(Items from a data source)

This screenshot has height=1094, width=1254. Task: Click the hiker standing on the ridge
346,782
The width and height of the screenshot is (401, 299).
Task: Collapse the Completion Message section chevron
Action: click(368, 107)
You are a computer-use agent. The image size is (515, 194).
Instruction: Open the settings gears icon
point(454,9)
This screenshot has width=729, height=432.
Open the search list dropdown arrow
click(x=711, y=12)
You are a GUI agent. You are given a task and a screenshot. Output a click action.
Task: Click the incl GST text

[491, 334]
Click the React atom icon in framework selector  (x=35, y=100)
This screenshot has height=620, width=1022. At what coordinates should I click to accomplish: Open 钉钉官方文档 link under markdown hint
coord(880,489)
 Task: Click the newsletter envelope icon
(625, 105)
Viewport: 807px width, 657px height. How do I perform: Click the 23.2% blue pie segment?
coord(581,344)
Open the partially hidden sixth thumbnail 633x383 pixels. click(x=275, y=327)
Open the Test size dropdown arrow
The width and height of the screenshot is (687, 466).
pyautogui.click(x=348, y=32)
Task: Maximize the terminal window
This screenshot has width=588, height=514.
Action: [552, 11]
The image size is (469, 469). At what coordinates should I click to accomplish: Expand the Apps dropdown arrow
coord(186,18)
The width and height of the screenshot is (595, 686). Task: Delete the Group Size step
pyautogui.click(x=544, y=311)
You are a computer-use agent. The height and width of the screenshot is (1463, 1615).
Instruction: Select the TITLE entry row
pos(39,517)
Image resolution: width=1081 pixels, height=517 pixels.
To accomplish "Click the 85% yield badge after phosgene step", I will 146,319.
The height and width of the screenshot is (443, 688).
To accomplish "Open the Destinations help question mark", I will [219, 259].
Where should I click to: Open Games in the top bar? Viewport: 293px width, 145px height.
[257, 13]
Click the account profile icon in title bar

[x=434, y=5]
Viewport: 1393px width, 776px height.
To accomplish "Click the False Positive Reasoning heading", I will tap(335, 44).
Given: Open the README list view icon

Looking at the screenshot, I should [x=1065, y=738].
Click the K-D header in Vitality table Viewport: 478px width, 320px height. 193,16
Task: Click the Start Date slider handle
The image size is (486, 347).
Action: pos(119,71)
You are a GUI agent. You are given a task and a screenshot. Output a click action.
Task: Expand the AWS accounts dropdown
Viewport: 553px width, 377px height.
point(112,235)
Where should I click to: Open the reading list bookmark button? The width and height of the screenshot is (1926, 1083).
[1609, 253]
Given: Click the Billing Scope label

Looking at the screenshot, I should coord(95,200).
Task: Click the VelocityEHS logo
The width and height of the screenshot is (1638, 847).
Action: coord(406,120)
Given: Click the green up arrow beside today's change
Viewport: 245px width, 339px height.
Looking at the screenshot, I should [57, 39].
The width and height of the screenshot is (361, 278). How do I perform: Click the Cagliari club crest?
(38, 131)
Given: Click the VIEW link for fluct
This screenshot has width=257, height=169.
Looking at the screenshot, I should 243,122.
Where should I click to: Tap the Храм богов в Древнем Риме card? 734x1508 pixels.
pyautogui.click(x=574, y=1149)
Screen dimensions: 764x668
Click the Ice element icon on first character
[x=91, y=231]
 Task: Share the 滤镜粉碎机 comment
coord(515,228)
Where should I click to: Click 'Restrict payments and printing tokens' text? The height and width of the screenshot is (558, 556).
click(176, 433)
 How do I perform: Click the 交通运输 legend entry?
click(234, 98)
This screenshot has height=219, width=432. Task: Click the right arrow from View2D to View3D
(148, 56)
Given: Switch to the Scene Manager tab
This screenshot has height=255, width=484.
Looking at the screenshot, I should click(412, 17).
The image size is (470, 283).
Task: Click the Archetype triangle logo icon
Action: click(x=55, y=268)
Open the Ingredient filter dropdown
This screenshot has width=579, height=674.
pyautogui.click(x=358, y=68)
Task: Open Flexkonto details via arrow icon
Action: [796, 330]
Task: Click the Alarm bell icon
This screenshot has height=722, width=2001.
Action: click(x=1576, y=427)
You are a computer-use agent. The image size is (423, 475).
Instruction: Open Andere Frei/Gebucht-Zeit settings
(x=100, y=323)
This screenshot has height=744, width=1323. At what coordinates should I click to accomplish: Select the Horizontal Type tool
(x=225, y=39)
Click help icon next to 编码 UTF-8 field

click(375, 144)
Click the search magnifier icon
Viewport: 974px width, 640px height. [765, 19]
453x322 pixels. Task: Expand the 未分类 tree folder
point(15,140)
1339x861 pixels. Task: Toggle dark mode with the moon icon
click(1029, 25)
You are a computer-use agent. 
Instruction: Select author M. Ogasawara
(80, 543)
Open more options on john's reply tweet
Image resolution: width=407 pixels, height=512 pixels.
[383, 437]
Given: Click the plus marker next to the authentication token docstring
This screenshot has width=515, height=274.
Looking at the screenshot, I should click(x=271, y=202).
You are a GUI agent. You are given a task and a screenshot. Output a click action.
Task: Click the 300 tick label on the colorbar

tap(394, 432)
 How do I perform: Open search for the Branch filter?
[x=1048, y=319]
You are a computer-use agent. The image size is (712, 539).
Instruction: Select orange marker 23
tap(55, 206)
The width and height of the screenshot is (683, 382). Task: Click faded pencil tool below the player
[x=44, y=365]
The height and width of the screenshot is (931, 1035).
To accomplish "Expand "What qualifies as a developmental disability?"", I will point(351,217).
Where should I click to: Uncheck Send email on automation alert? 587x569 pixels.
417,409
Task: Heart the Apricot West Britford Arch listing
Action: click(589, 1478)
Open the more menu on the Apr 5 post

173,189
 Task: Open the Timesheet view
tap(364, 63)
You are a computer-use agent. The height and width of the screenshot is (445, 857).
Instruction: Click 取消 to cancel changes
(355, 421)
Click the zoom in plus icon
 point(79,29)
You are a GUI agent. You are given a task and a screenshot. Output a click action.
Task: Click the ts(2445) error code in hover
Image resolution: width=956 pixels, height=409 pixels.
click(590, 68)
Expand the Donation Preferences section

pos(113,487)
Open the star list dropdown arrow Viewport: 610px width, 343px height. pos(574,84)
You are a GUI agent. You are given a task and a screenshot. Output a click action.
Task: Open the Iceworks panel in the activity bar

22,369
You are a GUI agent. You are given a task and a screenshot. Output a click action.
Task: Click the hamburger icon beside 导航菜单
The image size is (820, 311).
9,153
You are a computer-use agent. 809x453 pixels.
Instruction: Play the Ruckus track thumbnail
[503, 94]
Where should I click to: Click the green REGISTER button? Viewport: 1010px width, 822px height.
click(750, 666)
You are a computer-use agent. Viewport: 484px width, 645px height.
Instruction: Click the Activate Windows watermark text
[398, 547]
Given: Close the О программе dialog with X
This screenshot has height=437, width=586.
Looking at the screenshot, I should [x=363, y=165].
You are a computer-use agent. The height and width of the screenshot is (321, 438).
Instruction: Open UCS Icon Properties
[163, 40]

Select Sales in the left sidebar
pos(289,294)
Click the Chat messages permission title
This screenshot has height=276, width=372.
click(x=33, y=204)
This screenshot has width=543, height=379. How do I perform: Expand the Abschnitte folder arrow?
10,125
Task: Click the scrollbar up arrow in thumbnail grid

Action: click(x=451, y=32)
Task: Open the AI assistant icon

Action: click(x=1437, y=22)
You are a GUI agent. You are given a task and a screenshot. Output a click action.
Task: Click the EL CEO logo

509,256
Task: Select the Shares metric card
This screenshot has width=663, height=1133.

**STATED TASK:**
Reproduce all of the records above line for line, changing nothing.

**OUTPUT:**
This screenshot has height=1094, width=1254. Task: Click the hiker standing on the ridge
346,782
The width and height of the screenshot is (401, 299).
Task: Collapse the Completion Message section chevron
Action: click(368, 107)
You are a computer-use agent. The image size is (515, 194).
Instruction: Open the settings gears icon
point(454,9)
This screenshot has width=729, height=432.
Open the search list dropdown arrow
click(x=711, y=12)
You are a GUI agent. You are given a task and a screenshot. Output a click action.
Task: Click the incl GST text

[491, 334]
Click the React atom icon in framework selector  (x=35, y=100)
This screenshot has height=620, width=1022. At what coordinates should I click to accomplish: Open 钉钉官方文档 link under markdown hint
coord(880,489)
 Task: Click the newsletter envelope icon
(625, 105)
Viewport: 807px width, 657px height. How do I perform: Click the 23.2% blue pie segment?
coord(581,344)
Open the partially hidden sixth thumbnail 633x383 pixels. click(x=275, y=327)
Open the Test size dropdown arrow
The width and height of the screenshot is (687, 466).
pyautogui.click(x=348, y=32)
Task: Maximize the terminal window
This screenshot has width=588, height=514.
Action: [552, 11]
The image size is (469, 469). At what coordinates should I click to accomplish: Expand the Apps dropdown arrow
coord(186,18)
The width and height of the screenshot is (595, 686). Task: Delete the Group Size step
pyautogui.click(x=544, y=311)
You are a computer-use agent. The height and width of the screenshot is (1463, 1615).
Instruction: Select the TITLE entry row
pos(39,517)
Image resolution: width=1081 pixels, height=517 pixels.
To accomplish "Click the 85% yield badge after phosgene step", I will 146,319.
The height and width of the screenshot is (443, 688).
To accomplish "Open the Destinations help question mark", I will [219, 259].
Where should I click to: Open Games in the top bar? Viewport: 293px width, 145px height.
[257, 13]
Click the account profile icon in title bar

[x=434, y=5]
Viewport: 1393px width, 776px height.
To accomplish "Click the False Positive Reasoning heading", I will tap(335, 44).
Given: Open the README list view icon

Looking at the screenshot, I should [x=1065, y=738].
Click the K-D header in Vitality table Viewport: 478px width, 320px height. 193,16
Task: Click the Start Date slider handle
The image size is (486, 347).
Action: pos(119,71)
You are a GUI agent. You are given a task and a screenshot. Output a click action.
Task: Expand the AWS accounts dropdown
Viewport: 553px width, 377px height.
point(112,235)
Where should I click to: Open the reading list bookmark button? The width and height of the screenshot is (1926, 1083).
[1609, 253]
Given: Click the Billing Scope label

Looking at the screenshot, I should coord(95,200).
Task: Click the VelocityEHS logo
The width and height of the screenshot is (1638, 847).
Action: coord(406,120)
Given: Click the green up arrow beside today's change
Viewport: 245px width, 339px height.
Looking at the screenshot, I should [57, 39].
The width and height of the screenshot is (361, 278). How do I perform: Click the Cagliari club crest?
(38, 131)
Given: Click the VIEW link for fluct
This screenshot has width=257, height=169.
Looking at the screenshot, I should 243,122.
Where should I click to: Tap the Храм богов в Древнем Риме card? 734x1508 pixels.
pyautogui.click(x=574, y=1149)
Screen dimensions: 764x668
Click the Ice element icon on first character
[x=91, y=231]
 Task: Share the 滤镜粉碎机 comment
coord(515,228)
Where should I click to: Click 'Restrict payments and printing tokens' text? The height and width of the screenshot is (558, 556).
click(176, 433)
 How do I perform: Click the 交通运输 legend entry?
click(234, 98)
This screenshot has height=219, width=432. Task: Click the right arrow from View2D to View3D
(148, 56)
Given: Switch to the Scene Manager tab
This screenshot has height=255, width=484.
Looking at the screenshot, I should click(412, 17).
The image size is (470, 283).
Task: Click the Archetype triangle logo icon
Action: click(x=55, y=268)
Open the Ingredient filter dropdown
This screenshot has width=579, height=674.
pyautogui.click(x=358, y=68)
Task: Open Flexkonto details via arrow icon
Action: [796, 330]
Task: Click the Alarm bell icon
This screenshot has height=722, width=2001.
Action: click(x=1576, y=427)
You are a computer-use agent. The image size is (423, 475).
Instruction: Open Andere Frei/Gebucht-Zeit settings
(x=100, y=323)
This screenshot has height=744, width=1323. At what coordinates should I click to accomplish: Select the Horizontal Type tool
(x=225, y=39)
Click help icon next to 编码 UTF-8 field

click(375, 144)
Click the search magnifier icon
Viewport: 974px width, 640px height. [765, 19]
453x322 pixels. Task: Expand the 未分类 tree folder
point(15,140)
1339x861 pixels. Task: Toggle dark mode with the moon icon
click(1029, 25)
You are a computer-use agent. 
Instruction: Select author M. Ogasawara
(80, 543)
Open more options on john's reply tweet
Image resolution: width=407 pixels, height=512 pixels.
[383, 437]
Given: Click the plus marker next to the authentication token docstring
This screenshot has width=515, height=274.
Looking at the screenshot, I should click(x=271, y=202).
You are a GUI agent. You are given a task and a screenshot. Output a click action.
Task: Click the 300 tick label on the colorbar

tap(394, 432)
 How do I perform: Open search for the Branch filter?
[x=1048, y=319]
You are a computer-use agent. The image size is (712, 539).
Instruction: Select orange marker 23
tap(55, 206)
The width and height of the screenshot is (683, 382). Task: Click faded pencil tool below the player
[x=44, y=365]
The height and width of the screenshot is (931, 1035).
To accomplish "Expand "What qualifies as a developmental disability?"", I will point(351,217).
Where should I click to: Uncheck Send email on automation alert? 587x569 pixels.
417,409
Task: Heart the Apricot West Britford Arch listing
Action: click(589, 1478)
Open the more menu on the Apr 5 post

173,189
 Task: Open the Timesheet view
tap(364, 63)
You are a computer-use agent. The height and width of the screenshot is (445, 857).
Instruction: Click 取消 to cancel changes
(355, 421)
Click the zoom in plus icon
 point(79,29)
You are a GUI agent. You are given a task and a screenshot. Output a click action.
Task: Click the ts(2445) error code in hover
Image resolution: width=956 pixels, height=409 pixels.
click(590, 68)
Expand the Donation Preferences section

pos(113,487)
Open the star list dropdown arrow Viewport: 610px width, 343px height. pos(574,84)
You are a GUI agent. You are given a task and a screenshot. Output a click action.
Task: Open the Iceworks panel in the activity bar

22,369
You are a GUI agent. You are given a task and a screenshot. Output a click action.
Task: Click the hamburger icon beside 导航菜单
The image size is (820, 311).
9,153
You are a computer-use agent. 809x453 pixels.
Instruction: Play the Ruckus track thumbnail
[503, 94]
Where should I click to: Click the green REGISTER button? Viewport: 1010px width, 822px height.
click(750, 666)
You are a computer-use agent. Viewport: 484px width, 645px height.
Instruction: Click the Activate Windows watermark text
[398, 547]
Given: Close the О программе dialog with X
This screenshot has height=437, width=586.
Looking at the screenshot, I should [x=363, y=165].
You are a computer-use agent. The height and width of the screenshot is (321, 438).
Instruction: Open UCS Icon Properties
[163, 40]

Select Sales in the left sidebar
pos(289,294)
Click the Chat messages permission title
This screenshot has height=276, width=372.
click(x=33, y=204)
This screenshot has width=543, height=379. How do I perform: Expand the Abschnitte folder arrow?
10,125
Task: Click the scrollbar up arrow in thumbnail grid

Action: click(x=451, y=32)
Task: Open the AI assistant icon

Action: click(x=1437, y=22)
You are a GUI agent. You are given a task and a screenshot. Output a click action.
Task: Click the EL CEO logo

509,256
Task: Select the Shares metric card
This screenshot has width=663, height=1133.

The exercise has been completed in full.